Those worried about the recent hacking of the OnStar RemoteLink app should breathe a sigh of relief, as General Motors says that it has fully resolved the issue. Eloquently named OwnStar, the hack enabled Samy Kamkar to intercept signals between the user’s RemoteLink app and the OnStar system and unlock the vehicle’s doors, see its location on a map, and start the engine, though not put the vehicle in gear and drive away in it.
“We’re confident this issue is closed,” OnStar chief operating officer and executive director of GM’s Global Connected Customer organization told Wards Auto in an interview.
“We took the hacking problem incredibly seriously and GM is the only auto manufacturer to go as far as naming an executive director of cybersecurity”, said Inch, while also warning that this probably won’t be the last attempt to hack the OnStar system.

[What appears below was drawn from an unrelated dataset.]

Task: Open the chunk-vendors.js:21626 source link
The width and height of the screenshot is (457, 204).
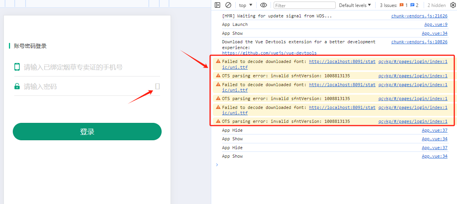Action: [x=419, y=16]
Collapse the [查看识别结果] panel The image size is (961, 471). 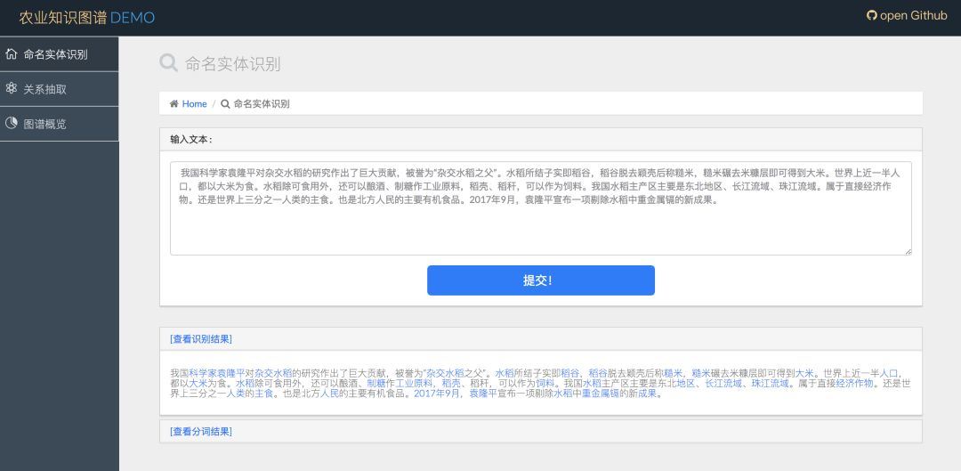click(x=200, y=338)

“We’re confident and believe we’ve done everything possible to resolve the issue, but problems like this are never entirely resolved and we can’t say that something like this will never happen again. We always will be looking to improve the system and always will be looking for ways to come up with a better mousetrap.
Inch says that GM is working inside and outside the company with government agencies and universities to find how and where the system can be hacked in the future and how to prevent that from happening.
For now, rest assured that OwnStar is no longer a thing. But truth be told, it never was since the hack was never released to the world, or in the wild, as the cool kids say.